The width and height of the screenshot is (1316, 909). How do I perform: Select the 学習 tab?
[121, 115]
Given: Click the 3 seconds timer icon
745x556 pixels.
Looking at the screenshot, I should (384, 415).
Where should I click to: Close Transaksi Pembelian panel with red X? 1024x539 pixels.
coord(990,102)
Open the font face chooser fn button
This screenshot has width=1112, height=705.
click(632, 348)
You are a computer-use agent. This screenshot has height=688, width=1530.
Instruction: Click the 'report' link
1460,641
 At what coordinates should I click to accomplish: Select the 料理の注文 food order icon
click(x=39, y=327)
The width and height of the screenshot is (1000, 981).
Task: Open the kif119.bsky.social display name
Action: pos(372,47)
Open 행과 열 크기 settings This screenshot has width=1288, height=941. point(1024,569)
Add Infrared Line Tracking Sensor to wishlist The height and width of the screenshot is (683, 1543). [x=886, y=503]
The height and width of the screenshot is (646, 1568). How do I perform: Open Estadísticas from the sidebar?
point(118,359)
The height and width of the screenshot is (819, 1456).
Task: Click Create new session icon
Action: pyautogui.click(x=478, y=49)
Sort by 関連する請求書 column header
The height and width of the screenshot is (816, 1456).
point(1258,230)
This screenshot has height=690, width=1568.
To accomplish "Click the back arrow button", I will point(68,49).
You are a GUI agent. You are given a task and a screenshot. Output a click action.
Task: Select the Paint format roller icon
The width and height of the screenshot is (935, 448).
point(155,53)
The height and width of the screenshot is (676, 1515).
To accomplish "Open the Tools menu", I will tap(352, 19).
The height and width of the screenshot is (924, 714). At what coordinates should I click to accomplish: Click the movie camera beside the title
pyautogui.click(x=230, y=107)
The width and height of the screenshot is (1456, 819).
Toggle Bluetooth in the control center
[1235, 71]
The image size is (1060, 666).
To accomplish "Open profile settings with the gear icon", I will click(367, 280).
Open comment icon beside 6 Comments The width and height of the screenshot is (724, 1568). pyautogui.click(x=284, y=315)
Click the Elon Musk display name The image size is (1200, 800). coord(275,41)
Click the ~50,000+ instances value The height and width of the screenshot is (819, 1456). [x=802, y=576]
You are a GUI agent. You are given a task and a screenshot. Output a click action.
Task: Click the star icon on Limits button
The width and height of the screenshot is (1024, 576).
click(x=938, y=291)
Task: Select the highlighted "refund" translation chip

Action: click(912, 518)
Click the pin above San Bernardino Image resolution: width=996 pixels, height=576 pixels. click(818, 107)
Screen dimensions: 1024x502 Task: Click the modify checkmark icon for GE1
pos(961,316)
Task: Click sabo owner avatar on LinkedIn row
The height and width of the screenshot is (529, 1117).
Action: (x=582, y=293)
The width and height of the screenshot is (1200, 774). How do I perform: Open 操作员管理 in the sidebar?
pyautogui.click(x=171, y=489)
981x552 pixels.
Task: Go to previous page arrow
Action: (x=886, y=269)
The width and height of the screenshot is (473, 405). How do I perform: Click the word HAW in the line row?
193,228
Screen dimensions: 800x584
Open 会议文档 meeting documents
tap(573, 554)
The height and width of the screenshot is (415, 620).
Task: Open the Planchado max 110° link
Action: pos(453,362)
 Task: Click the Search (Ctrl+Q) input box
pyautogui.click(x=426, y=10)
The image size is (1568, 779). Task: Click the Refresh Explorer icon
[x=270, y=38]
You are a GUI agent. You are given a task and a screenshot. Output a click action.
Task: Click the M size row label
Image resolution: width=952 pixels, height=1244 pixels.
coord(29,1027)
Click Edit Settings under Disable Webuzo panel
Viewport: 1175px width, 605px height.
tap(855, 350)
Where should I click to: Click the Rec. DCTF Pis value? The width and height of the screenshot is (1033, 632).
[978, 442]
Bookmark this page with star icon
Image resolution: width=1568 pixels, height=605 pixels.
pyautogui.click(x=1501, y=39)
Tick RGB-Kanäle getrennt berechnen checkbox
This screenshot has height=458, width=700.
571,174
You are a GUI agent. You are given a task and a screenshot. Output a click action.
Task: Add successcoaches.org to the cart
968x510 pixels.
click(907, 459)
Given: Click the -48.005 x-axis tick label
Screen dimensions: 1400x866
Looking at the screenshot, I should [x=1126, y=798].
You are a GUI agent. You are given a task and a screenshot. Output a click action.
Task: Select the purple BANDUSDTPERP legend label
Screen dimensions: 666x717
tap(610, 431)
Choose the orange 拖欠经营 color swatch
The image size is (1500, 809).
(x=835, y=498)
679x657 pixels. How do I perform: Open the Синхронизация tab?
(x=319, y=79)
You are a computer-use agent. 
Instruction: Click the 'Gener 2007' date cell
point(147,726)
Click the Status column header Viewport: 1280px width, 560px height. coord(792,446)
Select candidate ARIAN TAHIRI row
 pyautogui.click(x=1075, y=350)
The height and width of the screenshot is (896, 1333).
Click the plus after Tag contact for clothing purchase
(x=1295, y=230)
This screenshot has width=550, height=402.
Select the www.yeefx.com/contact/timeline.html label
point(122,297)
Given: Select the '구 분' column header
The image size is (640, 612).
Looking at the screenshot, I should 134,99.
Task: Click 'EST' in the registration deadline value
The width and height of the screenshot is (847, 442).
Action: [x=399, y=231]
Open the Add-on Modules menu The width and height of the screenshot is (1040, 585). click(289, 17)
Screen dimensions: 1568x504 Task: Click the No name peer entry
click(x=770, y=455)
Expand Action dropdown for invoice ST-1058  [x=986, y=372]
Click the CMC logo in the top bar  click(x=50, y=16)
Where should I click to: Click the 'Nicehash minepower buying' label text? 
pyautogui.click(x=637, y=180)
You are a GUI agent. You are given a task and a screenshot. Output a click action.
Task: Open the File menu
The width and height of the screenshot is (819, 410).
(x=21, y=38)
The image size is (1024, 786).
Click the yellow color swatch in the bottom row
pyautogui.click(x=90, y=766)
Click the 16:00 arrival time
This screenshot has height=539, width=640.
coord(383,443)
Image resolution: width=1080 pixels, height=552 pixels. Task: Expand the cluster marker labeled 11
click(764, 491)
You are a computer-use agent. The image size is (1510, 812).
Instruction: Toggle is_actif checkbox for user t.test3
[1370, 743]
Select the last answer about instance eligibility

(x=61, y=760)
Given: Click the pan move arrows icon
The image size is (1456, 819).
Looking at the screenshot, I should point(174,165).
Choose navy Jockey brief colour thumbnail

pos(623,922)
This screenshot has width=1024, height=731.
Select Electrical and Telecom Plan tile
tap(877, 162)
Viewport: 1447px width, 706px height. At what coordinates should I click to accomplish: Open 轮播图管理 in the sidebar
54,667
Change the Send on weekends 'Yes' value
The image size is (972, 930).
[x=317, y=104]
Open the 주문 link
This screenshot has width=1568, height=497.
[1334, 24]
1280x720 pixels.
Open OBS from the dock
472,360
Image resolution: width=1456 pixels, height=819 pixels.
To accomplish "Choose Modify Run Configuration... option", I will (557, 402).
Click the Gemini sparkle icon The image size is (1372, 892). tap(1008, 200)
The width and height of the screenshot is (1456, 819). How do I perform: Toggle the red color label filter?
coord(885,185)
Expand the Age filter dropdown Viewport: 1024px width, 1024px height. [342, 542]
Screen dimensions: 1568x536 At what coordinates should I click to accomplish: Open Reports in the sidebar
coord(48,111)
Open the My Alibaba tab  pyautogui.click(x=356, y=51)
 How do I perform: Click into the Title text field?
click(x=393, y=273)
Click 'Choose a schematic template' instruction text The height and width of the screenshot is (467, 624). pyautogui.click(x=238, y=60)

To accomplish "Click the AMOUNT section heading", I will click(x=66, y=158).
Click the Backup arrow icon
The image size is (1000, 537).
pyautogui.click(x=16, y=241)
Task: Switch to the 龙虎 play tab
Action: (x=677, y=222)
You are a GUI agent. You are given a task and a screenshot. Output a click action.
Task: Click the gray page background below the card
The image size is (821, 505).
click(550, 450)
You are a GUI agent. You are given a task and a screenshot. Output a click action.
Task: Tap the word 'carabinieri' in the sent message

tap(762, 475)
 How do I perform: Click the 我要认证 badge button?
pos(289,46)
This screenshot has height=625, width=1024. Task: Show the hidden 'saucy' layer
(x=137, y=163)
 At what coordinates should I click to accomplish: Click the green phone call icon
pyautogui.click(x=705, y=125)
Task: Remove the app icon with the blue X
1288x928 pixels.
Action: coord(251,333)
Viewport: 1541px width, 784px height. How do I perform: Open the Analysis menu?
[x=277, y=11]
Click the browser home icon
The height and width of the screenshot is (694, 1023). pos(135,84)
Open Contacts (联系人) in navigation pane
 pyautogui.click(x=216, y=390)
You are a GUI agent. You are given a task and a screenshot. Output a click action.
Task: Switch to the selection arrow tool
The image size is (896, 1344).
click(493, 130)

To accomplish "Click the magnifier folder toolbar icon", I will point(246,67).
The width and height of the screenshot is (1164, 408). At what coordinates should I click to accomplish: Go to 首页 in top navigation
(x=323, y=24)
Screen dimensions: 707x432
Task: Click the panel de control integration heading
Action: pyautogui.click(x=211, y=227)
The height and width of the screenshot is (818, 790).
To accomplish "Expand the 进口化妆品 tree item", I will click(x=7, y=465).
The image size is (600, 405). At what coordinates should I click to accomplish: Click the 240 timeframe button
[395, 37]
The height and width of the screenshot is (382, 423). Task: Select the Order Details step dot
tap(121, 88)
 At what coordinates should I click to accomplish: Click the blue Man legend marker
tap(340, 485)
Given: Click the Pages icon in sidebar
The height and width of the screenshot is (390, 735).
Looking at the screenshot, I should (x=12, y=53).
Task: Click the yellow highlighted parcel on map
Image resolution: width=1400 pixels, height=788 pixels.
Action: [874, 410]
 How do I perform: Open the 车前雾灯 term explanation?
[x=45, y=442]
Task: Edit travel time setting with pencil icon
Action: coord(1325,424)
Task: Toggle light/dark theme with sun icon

____________________

Format the part of the material that opens with the line containing "This screenshot has width=550, height=402." and closes with the line containing "coord(383,443)" as a JSON list of strings, one string per line, leaving out blank lines. Include nothing outside that part.

Exercise result =
[
  "This screenshot has width=550, height=402.",
  "Select the www.yeefx.com/contact/timeline.html label",
  "point(122,297)",
  "Given: Select the '구 분' column header",
  "The image size is (640, 612).",
  "Looking at the screenshot, I should 134,99.",
  "Task: Click 'EST' in the registration deadline value",
  "The width and height of the screenshot is (847, 442).",
  "Action: [x=399, y=231]",
  "Open the Add-on Modules menu The width and height of the screenshot is (1040, 585). click(289, 17)",
  "Screen dimensions: 1568x504 Task: Click the No name peer entry",
  "click(x=770, y=455)",
  "Expand Action dropdown for invoice ST-1058  [x=986, y=372]",
  "Click the CMC logo in the top bar  click(x=50, y=16)",
  "Where should I click to: Click the 'Nicehash minepower buying' label text? ",
  "pyautogui.click(x=637, y=180)",
  "You are a GUI agent. You are given a task and a screenshot. Output a click action.",
  "Task: Open the File menu",
  "The width and height of the screenshot is (819, 410).",
  "(x=21, y=38)",
  "The image size is (1024, 786).",
  "Click the yellow color swatch in the bottom row",
  "pyautogui.click(x=90, y=766)",
  "Click the 16:00 arrival time",
  "This screenshot has height=539, width=640.",
  "coord(383,443)"
]